LA HABANA.- La noche del 25 de noviembre de 2016, Cuba se paralizó: Raúl Castro apareció en la televisión nacional con su uniforme de general de Ejército y anunció al país que Fidel Castro había fallecido.

"Con profundo dolor comparezco para informarle a nuestro pueblo y a los amigos de América y del mundo, que hoy 25 de noviembre, a las 10:29 horas de la noche, falleció el Comandante en Jefe de la Revolución Cubana Fidel Castro Ruz", dijo.

La noticia, de la que este domingo se cumplen dos años, fue tantas veces un rumor que la certeza del momento sorprendió a la mayoría. Muchos vieron como el fin de una etapa y el inicio de otra, pero realmente Fidel Castro llevaba 10 años retirado de la primera línea de poder, desde que cedió la Presidencia del país a su hermano Raúl.

Esa década fue aprovechada por el pequeño de los Castro para iniciar una serie de reformas económicas que abrieron pequeños espacios a la iniciativa privada en el país socialista, aunque todavía dejando al Estado como predominante y sin considerar las reformas políticas que cuestionasen el partido único.

Cuba está viviendo el segundo año de ausencia de Fidel Castro inmersa en un proceso de reforma de la actual Constitución de 1976 y el cual promueve cambios en el texto que podrían permitir el matrimonio homosexual o la apertura de empresas privadas.

En esa hoja de ruta se mantiene el nuevo presidente cubano, Miguel Díaz-Canel, que el pasado abril se convirtió en el primero sin apellido Castro en tener las riendas del país en los pasados casi 60 años.

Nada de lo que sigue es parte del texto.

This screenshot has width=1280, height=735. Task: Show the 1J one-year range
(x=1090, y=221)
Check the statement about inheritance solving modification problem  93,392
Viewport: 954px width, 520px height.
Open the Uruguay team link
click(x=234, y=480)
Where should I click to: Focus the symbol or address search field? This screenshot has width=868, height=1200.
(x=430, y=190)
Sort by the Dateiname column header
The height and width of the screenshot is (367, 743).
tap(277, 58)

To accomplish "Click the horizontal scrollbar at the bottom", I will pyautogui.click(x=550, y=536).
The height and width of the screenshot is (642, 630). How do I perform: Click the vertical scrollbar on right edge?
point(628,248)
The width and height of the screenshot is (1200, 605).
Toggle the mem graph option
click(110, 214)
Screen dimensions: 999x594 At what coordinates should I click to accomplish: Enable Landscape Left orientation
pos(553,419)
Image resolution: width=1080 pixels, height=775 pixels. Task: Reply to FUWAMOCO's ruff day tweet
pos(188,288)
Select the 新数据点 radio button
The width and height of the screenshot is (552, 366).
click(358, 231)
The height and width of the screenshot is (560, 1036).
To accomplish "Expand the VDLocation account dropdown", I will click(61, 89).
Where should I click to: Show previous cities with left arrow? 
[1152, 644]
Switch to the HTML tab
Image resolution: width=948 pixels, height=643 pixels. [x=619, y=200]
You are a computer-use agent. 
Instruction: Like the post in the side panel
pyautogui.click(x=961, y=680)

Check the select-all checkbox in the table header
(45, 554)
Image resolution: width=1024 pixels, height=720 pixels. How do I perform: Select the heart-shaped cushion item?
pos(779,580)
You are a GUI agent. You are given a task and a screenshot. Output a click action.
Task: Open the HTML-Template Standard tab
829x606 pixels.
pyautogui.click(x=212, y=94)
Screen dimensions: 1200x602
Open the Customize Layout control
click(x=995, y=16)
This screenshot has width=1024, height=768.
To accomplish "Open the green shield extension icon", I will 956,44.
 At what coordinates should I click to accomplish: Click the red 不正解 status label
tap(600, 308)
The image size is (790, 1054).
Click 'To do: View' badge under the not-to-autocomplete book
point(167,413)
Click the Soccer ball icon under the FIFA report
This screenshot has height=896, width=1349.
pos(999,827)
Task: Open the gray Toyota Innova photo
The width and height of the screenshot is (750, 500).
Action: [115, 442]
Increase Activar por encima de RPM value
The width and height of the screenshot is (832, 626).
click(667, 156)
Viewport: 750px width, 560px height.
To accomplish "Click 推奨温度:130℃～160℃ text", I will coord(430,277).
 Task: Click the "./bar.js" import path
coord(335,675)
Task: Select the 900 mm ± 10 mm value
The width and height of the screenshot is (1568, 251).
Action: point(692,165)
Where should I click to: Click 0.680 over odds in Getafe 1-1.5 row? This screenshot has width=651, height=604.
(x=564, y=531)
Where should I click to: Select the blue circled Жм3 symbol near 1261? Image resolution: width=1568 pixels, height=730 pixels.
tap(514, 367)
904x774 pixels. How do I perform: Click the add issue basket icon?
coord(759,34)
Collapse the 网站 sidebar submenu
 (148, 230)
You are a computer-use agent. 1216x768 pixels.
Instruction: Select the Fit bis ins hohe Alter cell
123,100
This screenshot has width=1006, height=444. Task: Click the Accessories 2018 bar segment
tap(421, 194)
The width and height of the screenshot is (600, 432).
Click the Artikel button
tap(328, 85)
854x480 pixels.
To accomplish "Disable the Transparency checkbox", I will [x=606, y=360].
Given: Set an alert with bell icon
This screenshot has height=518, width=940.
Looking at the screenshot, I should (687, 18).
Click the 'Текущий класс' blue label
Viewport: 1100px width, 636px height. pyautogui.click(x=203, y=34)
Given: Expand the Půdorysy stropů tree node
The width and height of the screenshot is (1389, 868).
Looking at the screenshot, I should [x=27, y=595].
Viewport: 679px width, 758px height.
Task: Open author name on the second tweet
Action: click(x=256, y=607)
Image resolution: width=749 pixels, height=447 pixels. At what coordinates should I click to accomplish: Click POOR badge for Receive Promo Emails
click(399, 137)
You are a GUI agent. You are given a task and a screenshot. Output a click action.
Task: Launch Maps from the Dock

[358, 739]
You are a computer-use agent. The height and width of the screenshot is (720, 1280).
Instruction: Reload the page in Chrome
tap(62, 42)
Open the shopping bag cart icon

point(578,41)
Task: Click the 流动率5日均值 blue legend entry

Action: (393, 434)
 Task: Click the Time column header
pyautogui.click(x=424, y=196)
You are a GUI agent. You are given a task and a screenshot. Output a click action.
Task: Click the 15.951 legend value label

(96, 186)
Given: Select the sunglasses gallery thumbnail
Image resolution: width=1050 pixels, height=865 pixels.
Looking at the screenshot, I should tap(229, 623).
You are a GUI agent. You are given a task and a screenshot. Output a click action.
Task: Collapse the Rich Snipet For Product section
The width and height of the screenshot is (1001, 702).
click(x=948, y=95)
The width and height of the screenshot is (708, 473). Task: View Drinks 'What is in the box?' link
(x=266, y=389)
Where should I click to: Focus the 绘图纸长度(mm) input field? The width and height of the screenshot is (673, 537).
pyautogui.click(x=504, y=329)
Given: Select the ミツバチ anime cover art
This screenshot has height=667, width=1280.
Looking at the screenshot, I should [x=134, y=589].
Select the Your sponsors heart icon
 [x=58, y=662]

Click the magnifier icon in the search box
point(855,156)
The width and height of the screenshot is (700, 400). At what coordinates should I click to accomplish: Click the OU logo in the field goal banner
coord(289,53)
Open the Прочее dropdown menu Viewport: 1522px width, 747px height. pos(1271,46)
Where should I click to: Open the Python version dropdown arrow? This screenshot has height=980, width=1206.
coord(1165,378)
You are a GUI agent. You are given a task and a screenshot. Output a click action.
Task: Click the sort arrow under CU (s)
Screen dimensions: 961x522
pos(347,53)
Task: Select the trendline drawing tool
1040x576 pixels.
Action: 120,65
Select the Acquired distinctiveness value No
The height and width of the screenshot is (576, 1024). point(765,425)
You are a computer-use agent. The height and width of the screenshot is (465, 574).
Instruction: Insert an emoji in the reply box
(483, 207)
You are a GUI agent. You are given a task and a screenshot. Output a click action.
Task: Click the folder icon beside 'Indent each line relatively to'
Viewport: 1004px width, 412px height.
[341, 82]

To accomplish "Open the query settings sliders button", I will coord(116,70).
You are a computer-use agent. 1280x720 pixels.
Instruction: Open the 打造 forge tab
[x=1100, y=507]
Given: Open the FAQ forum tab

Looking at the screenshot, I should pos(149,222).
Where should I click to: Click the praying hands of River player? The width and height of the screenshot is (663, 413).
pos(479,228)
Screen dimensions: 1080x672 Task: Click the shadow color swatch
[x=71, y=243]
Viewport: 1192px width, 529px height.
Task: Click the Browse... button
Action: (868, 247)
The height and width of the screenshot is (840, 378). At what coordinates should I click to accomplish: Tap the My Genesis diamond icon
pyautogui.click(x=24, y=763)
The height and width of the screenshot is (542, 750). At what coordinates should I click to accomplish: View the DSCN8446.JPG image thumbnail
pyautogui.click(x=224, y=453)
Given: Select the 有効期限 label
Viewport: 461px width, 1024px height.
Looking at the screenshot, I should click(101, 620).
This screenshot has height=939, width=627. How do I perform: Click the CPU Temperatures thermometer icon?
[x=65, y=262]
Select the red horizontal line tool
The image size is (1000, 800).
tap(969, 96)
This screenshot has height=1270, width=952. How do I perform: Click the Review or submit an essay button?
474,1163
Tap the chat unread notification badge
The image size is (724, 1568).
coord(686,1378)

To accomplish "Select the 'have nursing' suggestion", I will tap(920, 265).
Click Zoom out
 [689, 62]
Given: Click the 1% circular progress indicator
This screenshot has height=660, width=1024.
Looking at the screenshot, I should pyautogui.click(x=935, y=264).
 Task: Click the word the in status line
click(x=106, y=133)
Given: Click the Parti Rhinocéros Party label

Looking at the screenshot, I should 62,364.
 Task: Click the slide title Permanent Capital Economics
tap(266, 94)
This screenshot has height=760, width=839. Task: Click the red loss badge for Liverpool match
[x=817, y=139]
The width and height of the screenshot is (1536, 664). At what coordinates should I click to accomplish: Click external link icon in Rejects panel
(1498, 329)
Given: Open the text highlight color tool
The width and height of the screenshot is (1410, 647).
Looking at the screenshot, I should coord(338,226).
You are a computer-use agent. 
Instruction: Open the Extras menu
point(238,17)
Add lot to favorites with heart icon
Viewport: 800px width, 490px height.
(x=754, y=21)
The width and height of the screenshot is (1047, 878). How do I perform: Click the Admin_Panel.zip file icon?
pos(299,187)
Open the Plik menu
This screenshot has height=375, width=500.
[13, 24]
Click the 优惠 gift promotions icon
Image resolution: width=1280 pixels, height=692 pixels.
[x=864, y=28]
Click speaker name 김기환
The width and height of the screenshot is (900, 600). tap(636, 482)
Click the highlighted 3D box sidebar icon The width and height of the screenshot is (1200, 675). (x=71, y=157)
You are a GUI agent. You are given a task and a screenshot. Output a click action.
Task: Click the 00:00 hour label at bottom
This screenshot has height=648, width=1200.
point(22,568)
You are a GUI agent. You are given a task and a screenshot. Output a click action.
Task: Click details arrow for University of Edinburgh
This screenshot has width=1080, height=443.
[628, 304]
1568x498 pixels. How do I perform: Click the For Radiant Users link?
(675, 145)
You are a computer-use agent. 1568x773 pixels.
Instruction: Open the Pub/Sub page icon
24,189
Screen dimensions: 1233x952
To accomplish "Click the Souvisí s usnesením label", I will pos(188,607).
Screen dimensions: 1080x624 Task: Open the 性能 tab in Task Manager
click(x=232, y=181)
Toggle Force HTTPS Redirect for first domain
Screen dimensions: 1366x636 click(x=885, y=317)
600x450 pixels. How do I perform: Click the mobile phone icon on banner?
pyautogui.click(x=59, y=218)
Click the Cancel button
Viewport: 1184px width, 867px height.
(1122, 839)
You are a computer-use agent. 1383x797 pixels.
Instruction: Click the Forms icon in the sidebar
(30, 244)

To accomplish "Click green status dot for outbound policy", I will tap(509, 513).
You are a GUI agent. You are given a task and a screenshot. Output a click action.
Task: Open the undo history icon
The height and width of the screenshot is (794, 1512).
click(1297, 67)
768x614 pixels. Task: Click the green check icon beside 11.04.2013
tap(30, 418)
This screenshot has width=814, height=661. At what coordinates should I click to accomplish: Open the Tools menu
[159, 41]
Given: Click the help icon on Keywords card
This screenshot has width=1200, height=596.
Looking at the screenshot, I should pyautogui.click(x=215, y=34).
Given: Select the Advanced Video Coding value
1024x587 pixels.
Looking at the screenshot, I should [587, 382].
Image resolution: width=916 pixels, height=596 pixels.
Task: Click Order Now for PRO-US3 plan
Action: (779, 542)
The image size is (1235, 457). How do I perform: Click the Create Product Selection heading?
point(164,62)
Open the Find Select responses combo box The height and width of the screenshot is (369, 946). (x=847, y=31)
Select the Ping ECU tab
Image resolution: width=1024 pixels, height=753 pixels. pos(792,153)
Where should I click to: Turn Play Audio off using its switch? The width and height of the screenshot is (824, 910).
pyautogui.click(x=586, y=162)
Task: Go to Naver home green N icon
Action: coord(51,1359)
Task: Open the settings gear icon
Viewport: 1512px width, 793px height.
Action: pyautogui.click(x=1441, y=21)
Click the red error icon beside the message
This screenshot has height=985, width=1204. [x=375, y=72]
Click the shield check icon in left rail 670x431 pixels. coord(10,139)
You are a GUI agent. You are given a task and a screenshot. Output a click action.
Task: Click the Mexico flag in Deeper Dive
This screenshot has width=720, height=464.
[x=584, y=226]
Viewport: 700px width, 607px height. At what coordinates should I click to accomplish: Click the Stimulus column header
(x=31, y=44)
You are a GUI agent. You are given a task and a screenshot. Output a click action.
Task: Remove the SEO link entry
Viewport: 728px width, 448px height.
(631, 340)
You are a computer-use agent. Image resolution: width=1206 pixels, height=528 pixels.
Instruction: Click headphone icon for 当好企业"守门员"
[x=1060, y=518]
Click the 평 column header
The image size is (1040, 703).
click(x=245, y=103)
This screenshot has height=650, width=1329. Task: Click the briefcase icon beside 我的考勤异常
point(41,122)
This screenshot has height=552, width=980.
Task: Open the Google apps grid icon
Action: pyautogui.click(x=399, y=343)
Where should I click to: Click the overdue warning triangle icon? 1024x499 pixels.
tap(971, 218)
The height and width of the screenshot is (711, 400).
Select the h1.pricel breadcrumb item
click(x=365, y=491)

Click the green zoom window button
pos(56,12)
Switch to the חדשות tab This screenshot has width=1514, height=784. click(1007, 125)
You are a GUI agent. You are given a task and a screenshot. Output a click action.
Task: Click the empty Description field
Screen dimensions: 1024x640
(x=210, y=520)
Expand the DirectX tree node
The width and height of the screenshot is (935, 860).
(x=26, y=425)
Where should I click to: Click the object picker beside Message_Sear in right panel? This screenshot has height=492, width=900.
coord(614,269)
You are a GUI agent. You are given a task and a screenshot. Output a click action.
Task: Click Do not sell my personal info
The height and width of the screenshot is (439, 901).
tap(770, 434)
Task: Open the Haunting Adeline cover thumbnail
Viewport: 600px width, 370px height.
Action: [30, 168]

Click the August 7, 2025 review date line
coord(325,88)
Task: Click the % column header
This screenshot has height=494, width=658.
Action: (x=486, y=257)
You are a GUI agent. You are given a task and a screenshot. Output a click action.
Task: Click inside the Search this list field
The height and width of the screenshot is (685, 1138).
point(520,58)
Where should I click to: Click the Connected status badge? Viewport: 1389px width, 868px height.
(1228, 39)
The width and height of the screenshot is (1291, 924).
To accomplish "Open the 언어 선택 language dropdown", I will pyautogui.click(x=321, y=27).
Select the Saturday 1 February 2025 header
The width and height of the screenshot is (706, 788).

Las tímidas reformas económicas han servido para restarle legitimidad institucional a los contrarios a la apertura, pero no ha terminado de fraguar.

El año de la muerte de Fidel Castro, 2016, cerró con la primera recesión en Cuba en más de veinte años: una contracción de la economía del 0,9 por ciento. A esta situación contribuyó en buena parte la crisis del aliado venezolano, que redujo a la mitad el envío de crudo a la isla, dejándolo en alrededor de 50.000 barriles diarios.

Un año después, el Gobierno cubano logró revertir la situación con un crecimiento estimado del 1,6 por ciento, según datos oficiales, gracias al aumento del turismo y la construcción hotelera.

Pero el pasado julio, Díaz-Canel, anunció un discreto aumento del 1,1 por ciento en el primer trimestre de 2018, lo que atribuyó a los desastres naturales y al endurecimiento del embargo estadounidense sobre la isla por parte del Gobierno del presidente Donald Trump.

La apertura económica de Raúl Castro sufrió un freno en el otorgamiento de nuevas licencias para los trabajadores autónomos que volverá a abrirse en diciembre pero con nuevas reglas, según el Gobierno, para "reordenar fiscal y legalmente" al sector.

Los "cuentapropistas", como se conoce en la isla a los trabajadores autónomos, aseguran que las nuevas medidas, como la de solo tener una licencia por persona para ejercer una actividad, buscan frenar su crecimiento por recelo del Estado a la fuerza que habían tomado en los últimos años.

Ante esto, la inversión extranjera sigue siendo una de las prioridades del Gobierno cubano, que ha cifrado en 2.500 millones de dólares anuales la cantidad que necesita para que la economía nacional crezca.

El tema más polémico que se debate es precisamente el artículo 68 que busca permitir los matrimonios entre personas del mismo sexo, algo que ha despertado el activo rechazo de las iglesias evangélicas de la isla.

La nueva Carta Magna tambien plantea la limitación de la presidencia a dos mandatos de cinco años y la creación de la figura del primer ministro, que atendería los temas diarios del Gobierno.

La oposición critica la reforma porque considera que no incluye cambios en el sistema del partido comunista único, que se mantendrá en el texto que se debe votar el 24 de febrero de 2019.